Le chercheur américain, qui était jusque-là
directeur d’Africa Center au sein de l’Atlantic Council -
un think tank
prorébulicain -, a été nommé envoyé spécial des États-Unis dans la
région des Grands Lacs par le Département d’État américain, vendredi 9
novembre.
La nomination de J. Peter Pham a été annoncée
par le Département d’État américain. Le nouvel envoyé spécial des
États-Unis dans la région des Grands Lacs sera en charge de la mise en
œuvre de la politique africaine de l’administration Trump
en matière « de sécurité transfrontalière, de questions politiques et
économiques dans la région des Grands Lacs », précise le communiqué.
Sa feuille de route, telle qu’affichée par le Département d’État,
porte également sur « le renforcement des institutions démocratiques et
de la société civile » et le retour sûr et volontaire des habitants de
la région réfugiés et personnes déplacées dans leur propre pays ».
Peter Pham, qui était jusque-là vice-président de l’Africa Center, un centre de recherche dépendant de l’Atlantic Council, avait été un temps été pressenti pour prendre le poste de sous-secrétaire d’État aux Affaires africaines. Mais en septembre 2017, c’est Donald Yamamoto qui a finalement été nommé – par interim – à ce poste, occupé depuis le 23 juillet dernier par Tibor P. Nagy Jr.
J. Peter Pham aurait alors fait les frais de l’hostilité du sénateur
républicain James Inhofe, qui lui reprochait notamment une position
pro-marocaine dans le dossier du Sahara occidental, selon le magazine américain Foreign Policy.
Positions polémiques
Le nouvel envoyé spécial américain de la région des Grands Lacs a
également provoqué la polémique en novembre 2012, en prenant ouvertement
position pour l’éclatement de la RDC en plusieurs États dans une tribune publiée par le New York Times. Les rebelles du M23 venaient tout juste de conquérir Goma, dans le Nord-Kivu.

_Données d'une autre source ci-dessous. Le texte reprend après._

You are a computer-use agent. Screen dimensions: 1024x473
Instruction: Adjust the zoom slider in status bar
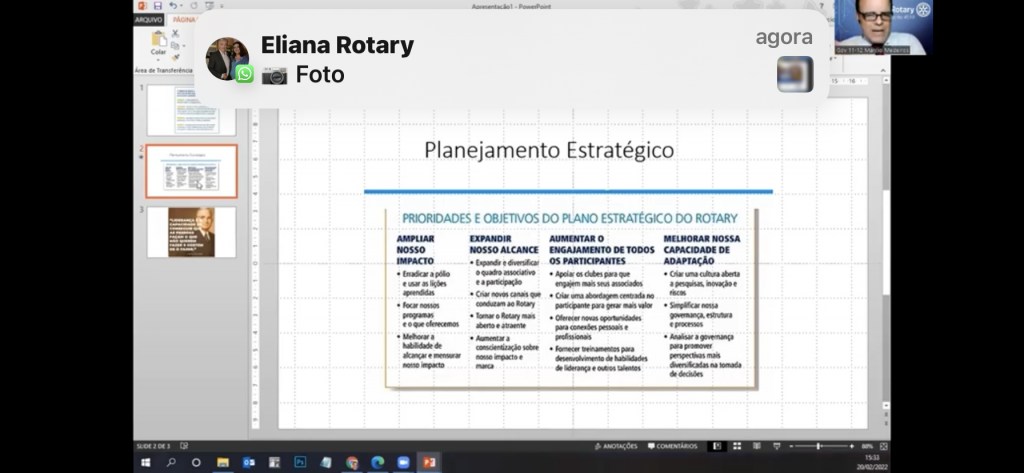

Une proposition aussi iconoclaste que mal perçue à Kinshasa sur
laquelle il aurait par la suite évolué, à en croire Kikaya bin Karubi,
conseiller diplomatique du président Joseph Kabila, qui, interrogé par Jeune Afrique en janvier 2017, le décrivait comme « plutôt partisan du fédéralisme ».
En janvier dernier, il avait également déclaré : « Il est temps que
les États-Unis cessent de reconnaître Joseph Kabila comme chef de
l’État, car, selon sa propre Constitution, il n’est plus Président. »
Né à Paris dans une famille d’origine vietnamienne, J. Peter Pham est
diplômé en économie de l’université de Chicago. Il a d’abord été
prêtre, dans le diocèse catholique de Peoria (Illinois), avant de
rejoindre le très prorépublicain think tank Atlantic Council.
Il « assumera les travaux précédemment entrepris par l’ambassadeur
Larry Wohlers, Coordonnateur principal pour les Grands Lacs », précise
le communiqué, qui souligne qu’il « travaillera en étroite coordination
avec le Secrétaire adjoint aux Affaires africaines » et les ambassadeurs
des États-Unis en poste dans les pays de la région.